10 Heart Disease Prevention Tips for a Strong, Healthy Heart
Did you know that about four people will have a heart attack—and one person will die—in the time it takes to read this blog? Heart disease remains the leading cause of death for adults in the United States, but the good news is that it is largely preventable. If you’re concerned about heart health, these top 10 heart-healthy lifestyle tips can help you reduce your risk and take control of your long-term wellness.
1. Make Your Plate Colorful
One of the most powerful tools for preventing heart disease is an antioxidant-rich diet. Aim for at least five servings of fruits and vegetables each day, focusing on a variety of colors. Red, orange, and dark green produce are especially rich in heart-protective nutrients. Making colorful meals a daily habit supports healthy blood vessels and overall cardiovascular health.

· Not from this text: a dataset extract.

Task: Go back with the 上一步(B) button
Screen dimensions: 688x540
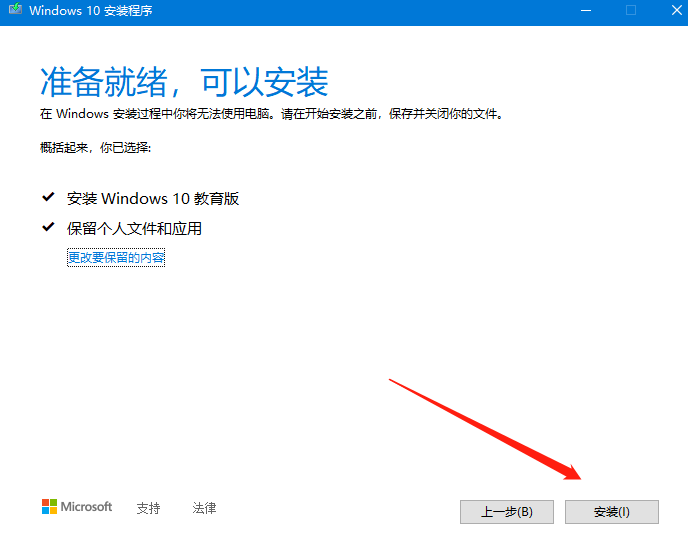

2. Lose Weight for Your Heart
Excess abdominal fat is closely linked to high cholesterol, elevated triglycerides, and high blood pressure—all major risk factors for heart disease. Research shows that losing just 5–10% of body weight or reducing inches around your waist can significantly lower your risk of a heart attack.
3. Boost Your Vitamin D Intake
Vitamin D plays an important role in both bone health and heart health. Many Americans have suboptimal vitamin D levels due to limited sun exposure and sunscreen use. Ensuring adequate vitamin D intake through diet, supplements, or physician guidance may help support cardiovascular wellness.
4. Eat Omega-3-Rich Fish Several Times Per Week
Salmon and other fatty fish are excellent sources of omega-3 fatty acids, which have been shown to support heart health by lowering triglycerides and blood pressure. If you don’t enjoy fish, high-quality fish oil supplements may offer similar benefits.
5. Consider a CoQ10 Supplement
Coenzyme Q10 (CoQ10) supports cellular energy production, especially in the heart. Aging, poor diet, and certain medications—such as statins—can reduce CoQ10 levels. Studies suggest that supplementation may help support heart function and reduce statin-related side effects, but always consult your healthcare provider first.
6. Move Your Body at Least 30 Minutes a Day
Regular physical activity is one of the most effective ways to strengthen your heart. Exercise helps lower blood pressure, improve cholesterol levels, support weight management, and reduce stress. Aim for at least 30 minutes of moderate activity most days of the week.
7. Quit Smoking as Soon as Possible
Smoking damages blood vessels and significantly increases the risk of heart disease. Quitting—at any age—can dramatically improve heart health. Seeking support from a healthcare provider or cessation program can increase your chances of success.
8. Schedule Regular Health Screenings
Routine checkups help identify risk factors such as high blood pressure, high cholesterol, and elevated blood sugar before they lead to serious heart problems. Adults over 40 should have regular physical exams, with more frequent screenings recommended as you age.
9. Drink Alcohol in Moderation
Moderate alcohol consumption may support heart health for some adults, but moderation is key. This generally means up to one drink per day for women and up to two drinks per day for men. If you don’t drink alcohol, there’s no need to start.
10. Reduce Stress and Laugh Often
Chronic stress can negatively affect the heart by increasing inflammation and blood pressure. Laughter, relaxation, and maintaining a positive outlook are powerful tools for managing stress and supporting long-term heart health.